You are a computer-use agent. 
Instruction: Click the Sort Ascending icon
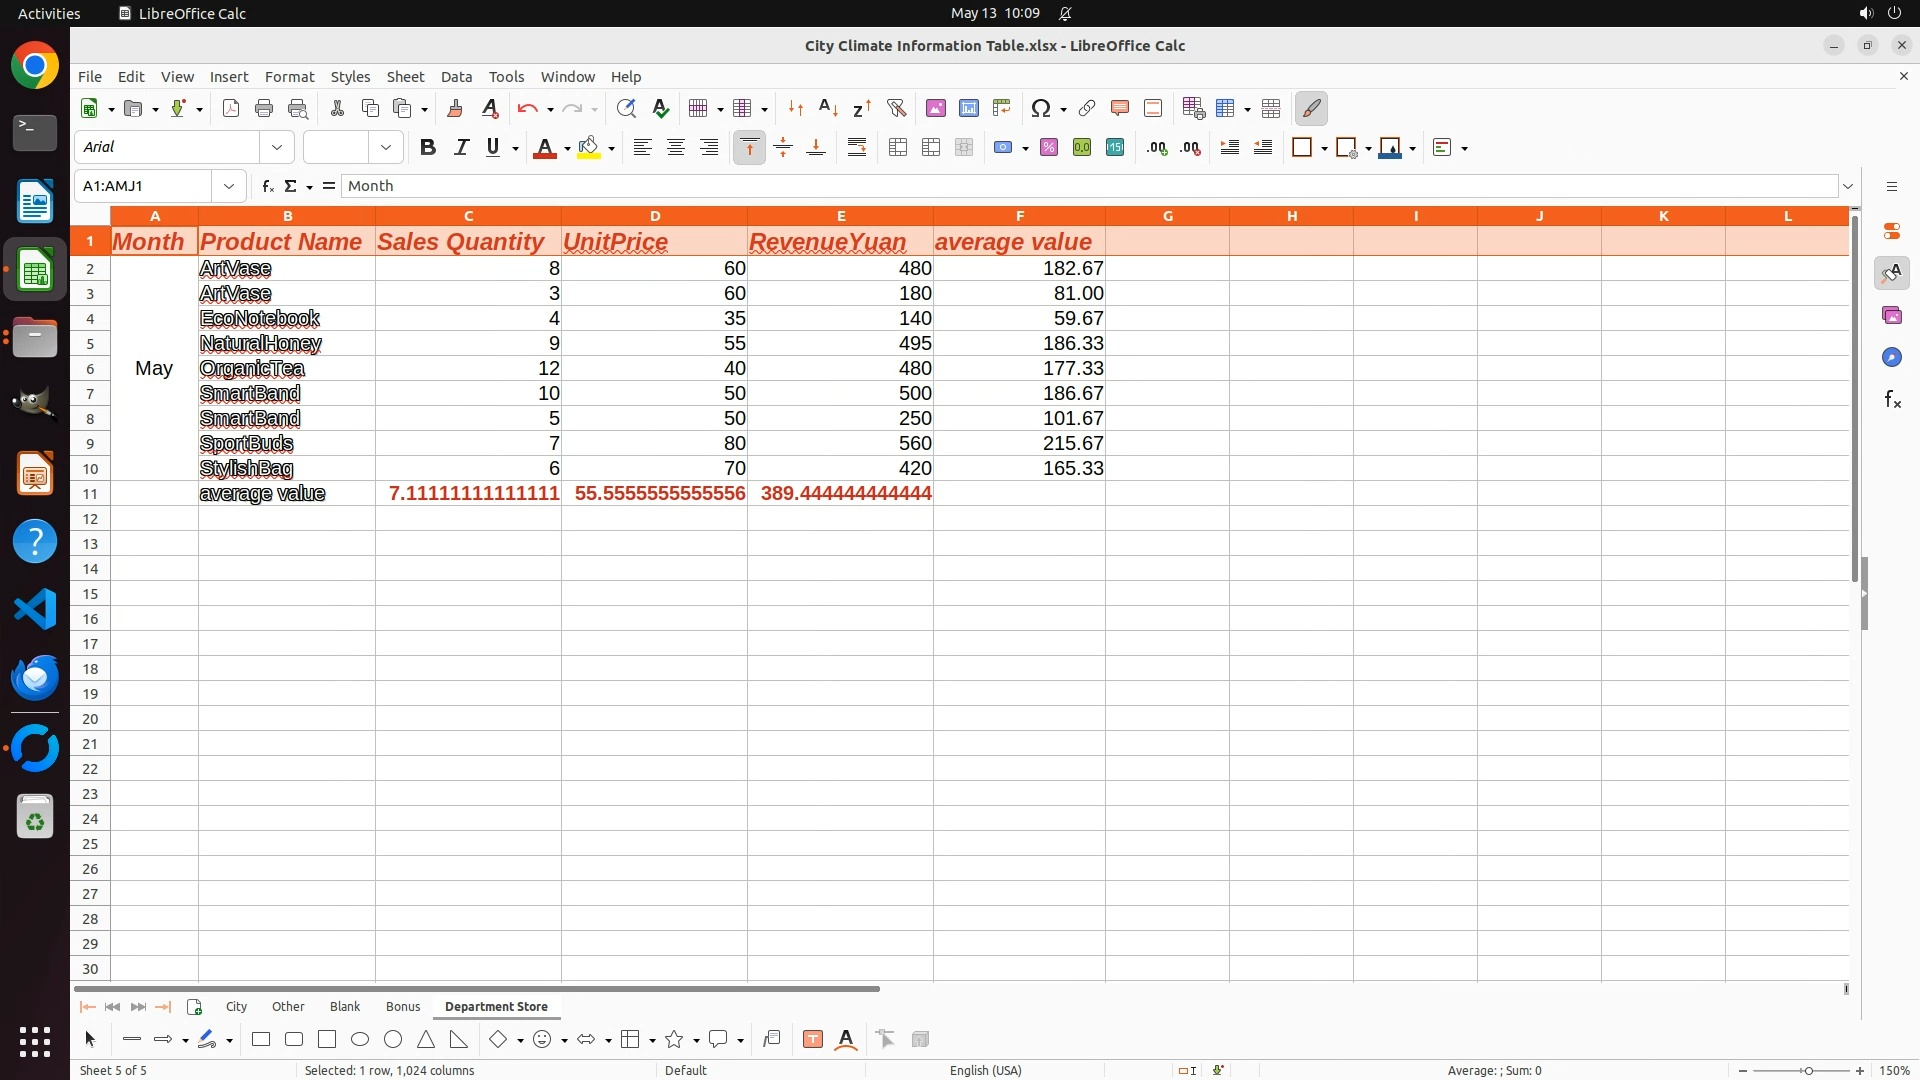tap(828, 108)
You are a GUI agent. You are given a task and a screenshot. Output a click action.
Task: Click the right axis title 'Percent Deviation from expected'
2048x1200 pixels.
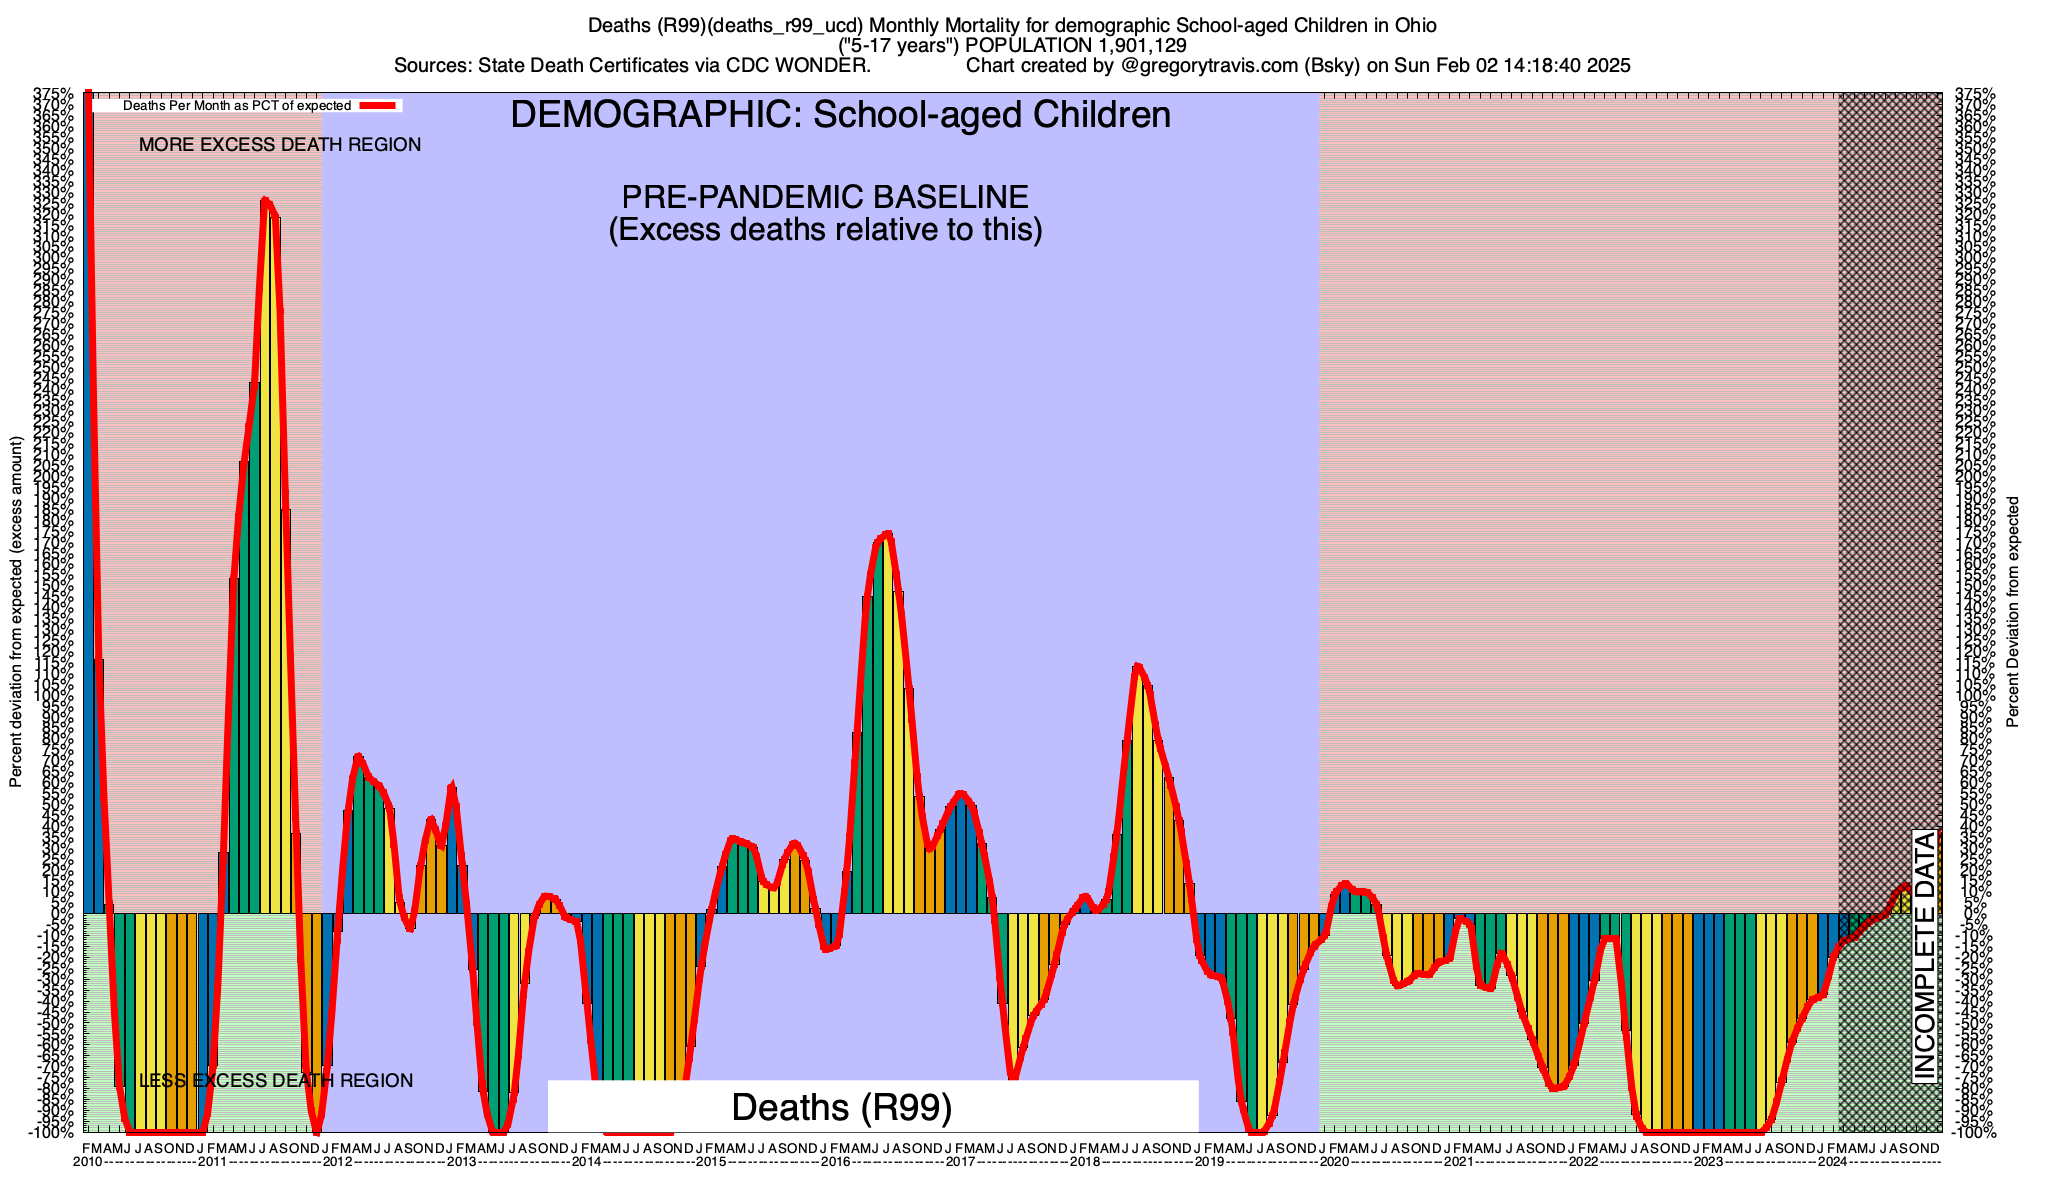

------------------------

§ Aim of the task: The listing above must be retyped word for word, without the pictures.

§ Expected answer:
You are a computer-use agent. 
Instruction: Click the Sort Ascending icon
tap(828, 108)
You are a GUI agent. You are given a task and a screenshot. Output a click action.
Task: Click the right axis title 'Percent Deviation from expected'
2048x1200 pixels.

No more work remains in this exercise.